We'll work with data on Academy Award nominations, which can be downloaded [here](https://www.aggdata.com/awards/oscar). The Academy Awards, also known as the Oscars, is an annual awards ceremony hosted to recognize the achievements in the film industry. There are many different awards categories and the members of the academy vote every year to decide which artist or film should get the award. The awards categories have changed over the years, and you can learn more about when categories were added on [Wikipedia](http://bit.ly/1Rig7Gs).
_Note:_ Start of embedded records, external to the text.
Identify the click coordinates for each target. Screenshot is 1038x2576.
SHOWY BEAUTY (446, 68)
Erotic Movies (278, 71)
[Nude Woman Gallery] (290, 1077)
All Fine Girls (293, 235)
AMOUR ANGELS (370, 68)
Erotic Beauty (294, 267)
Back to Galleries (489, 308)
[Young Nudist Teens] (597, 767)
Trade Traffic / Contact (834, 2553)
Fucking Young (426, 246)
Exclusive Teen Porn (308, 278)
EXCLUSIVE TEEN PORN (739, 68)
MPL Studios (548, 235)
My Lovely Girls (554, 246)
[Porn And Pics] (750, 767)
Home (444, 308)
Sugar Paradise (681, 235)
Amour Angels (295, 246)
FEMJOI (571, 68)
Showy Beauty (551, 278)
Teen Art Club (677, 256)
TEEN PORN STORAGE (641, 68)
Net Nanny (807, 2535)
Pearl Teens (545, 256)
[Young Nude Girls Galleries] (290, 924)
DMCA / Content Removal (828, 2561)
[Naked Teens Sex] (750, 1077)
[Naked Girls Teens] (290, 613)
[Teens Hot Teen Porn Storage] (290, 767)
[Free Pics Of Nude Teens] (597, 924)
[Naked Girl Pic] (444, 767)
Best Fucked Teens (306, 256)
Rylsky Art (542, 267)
Here are the columns in the dataset, `academy_awards.csv`:

* `Year` - the year of the awards ceremony.
* `Category` - the category of award the nominee was nominated for.
* `Nominee` - the person nominated for the award.
* `Additional Info` - this column contains additional info like:
  * the movie the nominee participated in.
  * the character the nominee played (for acting awards).
* `Won?` - this column contains either `YES` or `NO` depending on if the nominee won the award.

In [1]:
import pandas as pd

academy = pd.read_csv('academy_awards.csv', 
                      encoding='ISO-8859-1')

academy.head()

Unnamed: 0,Year,Category,Nominee,Additional Info,Won?,Unnamed: 5,Unnamed: 6,Unnamed: 7,Unnamed: 8,Unnamed: 9,Unnamed: 10
0,2010 (83rd),Actor -- Leading Role,Javier Bardem,Biutiful {'Uxbal'},NO,,,,,,
1,2010 (83rd),Actor -- Leading Role,Jeff Bridges,True Grit {'Rooster Cogburn'},NO,,,,,,
2,2010 (83rd),Actor -- Leading Role,Jesse Eisenberg,The Social Network {'Mark Zuckerberg'},NO,,,,,,
3,2010 (83rd),Actor -- Leading Role,Colin Firth,The King's Speech {'King George VI'},YES,,,,,,
4,2010 (83rd),Actor -- Leading Role,James Franco,127 Hours {'Aron Ralston'},NO,,,,,,


In [2]:
# There are 6 unnamed columns at the end. 
# Use the value_counts method to explore if any of them have valid values that we need.

for i in range(5, 11):
    colname = 'Unnamed: '+str(i)
    
    print(colname)
    print(academy[colname].value_counts())
    print('#'*30, '\n')

Unnamed: 5
*                                                                                                               7
 D.B. "Don" Keele and Mark E. Engebretson has resulted in the over 20-year dominance of constant-directivity    1
 error-prone measurements on sets. [Digital Imaging Technology]"                                                1
 resilience                                                                                                     1
 discoverer of stars                                                                                            1
Name: Unnamed: 5, dtype: int64
############################## 

Unnamed: 6
*                                                                   9
 sympathetic                                                        1
 direct radiator bass style cinema loudspeaker systems. [Sound]"    1
 flexibility and water resistance                                   1
Name: Unnamed: 6, dtype: int64
############################## 



In [3]:
# You'll notice that the Additional Info column contains a few different formatting styles.
# Start brainstorming ways to clean this column up.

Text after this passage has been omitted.